In [32]:
import pandas as pd
import datetime

# ignore warnings
import warnings
warnings.filterwarnings('ignore')

In [33]:
in_file_path = '../data/raw_2023_04_19/combined_data.csv'
out_file_path = '../data/raw_2023_04_19/clean_combined_data.csv'

In [34]:
import sys
sys.path.append(in_file_path)


data = pd.read_csv(in_file_path, header=None, on_bad_lines='skip')
# data = data.dropna()


In [35]:

data.columns = column_names = [
"address",
"price",
"gross_tax",
"strata_maintenance_fees",
"bedrooms",
"bathrooms",
"property_type",
"property_age",
"title",
"style",
"heating_type",
"feature",
"amenities",
"appliances",
"community",
"days_on_rew",
"property_views",
"mls®_number",
"source",
'frontage', 
'lot_size', 
'year_built', 
'depth',
'half_bathrooms'
]
data.head()


Unnamed: 0,address,price,gross_tax,strata_maintenance_fees,bedrooms,bathrooms,property_type,property_age,title,style,...,community,days_on_rew,property_views,mls®_number,source,frontage,lot_size,year_built,depth,half_bathrooms
0,1106 Grover Avenue,"$3,488,000","$4,504",,7.0,7.0,house,,freehold nonstrata,2 storey w/bsmt.,...,central coquitlam,8 days,642.0,r2766859,rebgv,63.00 feet,63 ft x 125 ft (7875 ft²),built in 2023 (0 yrs old),125.0,2.0
1,213 617 Smith Avenue,"$549,000","$1,593",$272,1.0,1.0,apt/condo,,freehold strata,inside unit,...,coquitlam west,13 days,910.0,r2766119,rebgv,,,built in 2013 (10 yrs old),,0.0
2,1241 Oxbow Way,"$1,100,000","$3,316",$135,3.0,3.0,house,,freehold strata,2 storey,...,river springs,1 day,,r2769641,rebgv,0.00 feet,4104 ft²,built in 1980 (43 yrs old),,0.0
3,2 271 Blue Mountain Street,"$1,170,000",$0,$0,3.0,2.0,duplex,,freehold strata,2 storey,...,coquitlam west,1 day,,r2769587,rebgv,,0 ft²,built in 2023 (0 yrs old),,1.0
4,315 3176 Plateau Boulevard,"$675,000","$1,785",$447,2.0,2.0,apt/condo,,freehold strata,"corner unit,upper unit",...,westwood plateau,1 day,,r2768108,rebgv,,,built in 1997 (26 yrs old),,0.0


In [36]:
# Filter for Houses Only
houses = data[data['property_type'] == 'house']

In [37]:
# Convert Price column to integer
houses["price"] = houses["price"].str.replace(",", "").str.replace("$", "")
houses["price"] = pd.to_numeric(houses["price"])

In [38]:
# extract the lot width from the lot_size column
houses["lot_width"] = houses["lot_size"].str.extract(r"^(\d+) ft x")

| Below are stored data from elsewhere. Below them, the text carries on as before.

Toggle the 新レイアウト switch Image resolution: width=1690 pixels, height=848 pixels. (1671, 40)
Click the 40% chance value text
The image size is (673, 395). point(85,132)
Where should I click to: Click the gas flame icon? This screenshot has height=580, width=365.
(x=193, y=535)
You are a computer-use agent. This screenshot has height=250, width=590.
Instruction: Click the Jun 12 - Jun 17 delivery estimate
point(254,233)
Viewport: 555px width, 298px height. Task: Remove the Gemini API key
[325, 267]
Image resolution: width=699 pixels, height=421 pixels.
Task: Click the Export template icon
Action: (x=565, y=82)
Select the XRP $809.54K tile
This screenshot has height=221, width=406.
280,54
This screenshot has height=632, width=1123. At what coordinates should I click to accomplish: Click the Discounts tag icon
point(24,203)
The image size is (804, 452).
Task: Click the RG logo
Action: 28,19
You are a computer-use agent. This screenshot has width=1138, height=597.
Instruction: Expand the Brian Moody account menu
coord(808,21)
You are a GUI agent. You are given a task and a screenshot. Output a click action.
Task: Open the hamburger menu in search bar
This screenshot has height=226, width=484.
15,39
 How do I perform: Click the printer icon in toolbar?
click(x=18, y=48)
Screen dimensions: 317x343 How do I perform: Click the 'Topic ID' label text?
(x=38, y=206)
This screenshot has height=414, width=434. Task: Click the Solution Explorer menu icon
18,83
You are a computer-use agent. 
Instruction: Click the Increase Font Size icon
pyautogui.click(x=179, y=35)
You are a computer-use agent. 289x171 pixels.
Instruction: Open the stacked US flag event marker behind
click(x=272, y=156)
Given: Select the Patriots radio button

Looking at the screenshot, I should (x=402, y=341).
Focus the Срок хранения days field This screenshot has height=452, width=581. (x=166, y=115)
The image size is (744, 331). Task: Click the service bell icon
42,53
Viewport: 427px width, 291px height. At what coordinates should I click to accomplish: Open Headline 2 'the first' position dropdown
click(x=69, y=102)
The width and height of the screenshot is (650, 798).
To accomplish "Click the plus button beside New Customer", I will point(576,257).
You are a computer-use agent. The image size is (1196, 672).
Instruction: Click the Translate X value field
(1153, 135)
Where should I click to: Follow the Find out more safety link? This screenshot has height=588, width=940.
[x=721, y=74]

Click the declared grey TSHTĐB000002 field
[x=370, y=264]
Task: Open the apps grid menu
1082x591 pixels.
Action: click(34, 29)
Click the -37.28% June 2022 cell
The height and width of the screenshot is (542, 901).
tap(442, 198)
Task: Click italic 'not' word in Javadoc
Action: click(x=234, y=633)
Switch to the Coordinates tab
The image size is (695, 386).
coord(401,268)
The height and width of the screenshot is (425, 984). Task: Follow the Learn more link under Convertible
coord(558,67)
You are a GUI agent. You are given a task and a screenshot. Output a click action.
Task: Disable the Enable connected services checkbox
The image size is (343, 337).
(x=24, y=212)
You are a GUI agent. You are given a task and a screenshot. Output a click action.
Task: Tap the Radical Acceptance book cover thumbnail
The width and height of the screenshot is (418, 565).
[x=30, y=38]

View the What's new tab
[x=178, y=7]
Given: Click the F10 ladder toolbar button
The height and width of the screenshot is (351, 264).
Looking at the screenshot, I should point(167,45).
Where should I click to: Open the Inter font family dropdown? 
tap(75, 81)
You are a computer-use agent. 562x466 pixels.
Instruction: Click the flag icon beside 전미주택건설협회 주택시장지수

# extract the lot length from the lot_size column
houses["lot_length"] = houses["lot_size"].str.extract(r"(\d+) ft x")

# extract the lot size from the lot_size column
houses["lot_size"] = houses["lot_size"].str.extract(r"\((\d+) ft²\)")


In [39]:
# Convert Gross Tax Income to Integer
houses['gross_tax'] = houses['gross_tax'].fillna(0)
houses['gross_tax'] = houses['gross_tax'].astype(str)
houses['gross_tax'] = houses['gross_tax'].str.replace(',', '')
houses['gross_tax'] = houses['gross_tax'].str.replace('$', '')
houses['gross_tax'] = houses['gross_tax'].astype(int)

In [40]:
# Convert House Age to integer - Consider prebuild houses with age 0
# extract the year from the year_built column
houses["year_built"] = houses["year_built"].str.extract(r"(\d+)")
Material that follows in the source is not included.